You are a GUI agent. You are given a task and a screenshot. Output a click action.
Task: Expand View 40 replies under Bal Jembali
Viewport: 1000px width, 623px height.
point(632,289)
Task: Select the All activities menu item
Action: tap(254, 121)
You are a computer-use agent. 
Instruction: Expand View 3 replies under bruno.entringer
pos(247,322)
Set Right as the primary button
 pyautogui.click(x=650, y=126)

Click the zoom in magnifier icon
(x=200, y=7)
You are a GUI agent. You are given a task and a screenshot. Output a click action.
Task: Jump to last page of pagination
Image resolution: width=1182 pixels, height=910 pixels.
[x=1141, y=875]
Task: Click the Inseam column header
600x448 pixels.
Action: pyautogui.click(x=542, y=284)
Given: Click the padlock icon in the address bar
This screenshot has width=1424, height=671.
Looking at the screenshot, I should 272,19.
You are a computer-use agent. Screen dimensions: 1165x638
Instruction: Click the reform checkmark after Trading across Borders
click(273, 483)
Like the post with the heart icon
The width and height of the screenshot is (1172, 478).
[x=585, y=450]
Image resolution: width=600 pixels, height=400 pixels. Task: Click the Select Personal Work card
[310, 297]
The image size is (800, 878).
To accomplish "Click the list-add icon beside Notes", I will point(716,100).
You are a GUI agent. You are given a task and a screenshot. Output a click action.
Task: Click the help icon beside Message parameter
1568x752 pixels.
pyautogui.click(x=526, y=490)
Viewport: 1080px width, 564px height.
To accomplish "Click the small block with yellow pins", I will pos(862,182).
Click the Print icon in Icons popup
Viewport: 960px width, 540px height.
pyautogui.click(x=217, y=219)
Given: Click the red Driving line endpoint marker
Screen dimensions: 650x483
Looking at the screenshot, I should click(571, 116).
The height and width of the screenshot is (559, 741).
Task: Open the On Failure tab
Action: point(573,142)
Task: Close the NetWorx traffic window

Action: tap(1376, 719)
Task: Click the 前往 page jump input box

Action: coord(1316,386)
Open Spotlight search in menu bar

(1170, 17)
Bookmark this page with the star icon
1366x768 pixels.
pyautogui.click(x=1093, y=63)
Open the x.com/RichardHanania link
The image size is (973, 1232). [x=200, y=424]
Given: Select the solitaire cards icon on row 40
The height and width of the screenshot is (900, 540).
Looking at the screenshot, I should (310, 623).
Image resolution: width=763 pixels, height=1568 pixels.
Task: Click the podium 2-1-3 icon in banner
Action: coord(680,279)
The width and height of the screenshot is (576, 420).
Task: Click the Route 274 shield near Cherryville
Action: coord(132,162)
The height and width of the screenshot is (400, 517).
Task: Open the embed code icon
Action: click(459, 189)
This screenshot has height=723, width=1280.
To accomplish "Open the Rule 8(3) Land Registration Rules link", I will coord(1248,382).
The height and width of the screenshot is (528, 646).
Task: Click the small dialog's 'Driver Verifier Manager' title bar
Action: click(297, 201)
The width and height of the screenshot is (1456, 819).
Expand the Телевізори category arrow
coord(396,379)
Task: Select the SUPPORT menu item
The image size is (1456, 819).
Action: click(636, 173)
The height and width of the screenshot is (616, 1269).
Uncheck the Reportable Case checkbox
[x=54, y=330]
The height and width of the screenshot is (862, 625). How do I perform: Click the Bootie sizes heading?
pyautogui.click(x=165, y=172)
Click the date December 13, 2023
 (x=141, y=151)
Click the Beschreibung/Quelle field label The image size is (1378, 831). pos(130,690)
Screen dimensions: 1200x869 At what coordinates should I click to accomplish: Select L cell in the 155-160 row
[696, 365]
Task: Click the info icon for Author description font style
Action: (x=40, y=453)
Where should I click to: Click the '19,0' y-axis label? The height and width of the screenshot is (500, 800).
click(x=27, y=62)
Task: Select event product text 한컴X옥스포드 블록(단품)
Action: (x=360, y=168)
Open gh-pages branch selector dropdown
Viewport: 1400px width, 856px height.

*Exercise directions*:
Report every line of the listing above that contains the word "beside", copying each line in full. Matching is case-sensitive.

*Result below*:
To accomplish "Click the list-add icon beside Notes", I will point(716,100).
Task: Click the help icon beside Message parameter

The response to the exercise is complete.